Anpaarung mit Bedacht: Ausschließlich nachkommengeprüfte Fleischrasse-Bullen einsetzen, die auf einen leichten oder mindestens normalen Geburtsverlauf getestet sind (Kalbeverlauf direkt). Üblicherweise wird bei Fleischrassen auch das Geburtsgewicht (GGE) ausgewiesen, welches beim Einsatz auf Milchrassen niedrig sein sollte. Wenn der Betrieb wenig Probleme mit dem Fütterungs- und Geburtsmanagement, schweren Kalbungen, Totgeburten oder Nachgeburtsverhaltungen hat, empfiehlt die Zuchtberaterin Veronika Lammers (VOST) einen nachkommengeprüften WBB, vor allem aufgrund der höheren Verkaufserlöse. Wer keine guten Erfahrungen damit hat, sollte besser mit Limousin oder Angus arbeiten.
Deckbullen von Fleischrassen zu nutzen, wird generell abgelehnt!
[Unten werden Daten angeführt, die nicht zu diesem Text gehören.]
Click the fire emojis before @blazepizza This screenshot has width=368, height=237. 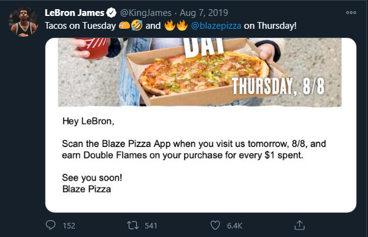(176, 25)

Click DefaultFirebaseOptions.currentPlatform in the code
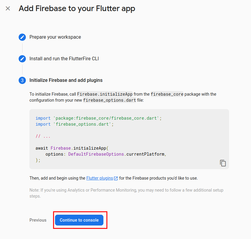[x=116, y=154]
Generell sind Fleischrasse-Besamungen ausschließlich bei Kühen, zum zweiten oder dritten Kalb, angeraten. Für Färsen und sehr alte Kühe sollte man bei (gesexten) Holsteinbullen bleiben. Neben dem Alter der Kuh sollten vor allem ihre Kalbeeigenschaften beachtet werden: Nicht mit Fleischrassen belegt werden demnach Kühe, die zur Verfettung neigen (verengte Geburtswege), ein schmales Becken aufweisen, für schwere Geburten bereits bekannt sind, einen negativen Zuchtwert für den maternalen Kalbeverlauf (RZkm) aufweisen.
Intensives Kalbemanagement nötig: Milchkuhhalter, die ihre Kühe mit Fleischrassen besamen, müssen das Risiko von häufigeren Geburtsproblemen (Schwergeburten, Totgeburten) tragen. Das bedeutet, dass sie mehr Zeitaufwand und Know-how für die Geburtsüberwachung und die Betreuung der Kühe in der Frühlaktation investieren müssen, um die Verluste gering zu halten!
Intensive Aufzucht: Verkaufskälber müssen intensiv versorgt werden (Kolostrum, Impfung, Tränke) – genauso wie die zur Eigenremontierung gehaltenden Kälber! Gerade bei Gebrauchskreuzungen bietet es sich hinsichtlich höherer Erlöse an, die Kälber erst später bzw. nach dem Absetzen abzugeben. Das ist nicht vereinbar damit, wenn die Kälber möglichst schnell aus dem Betrieb sollen.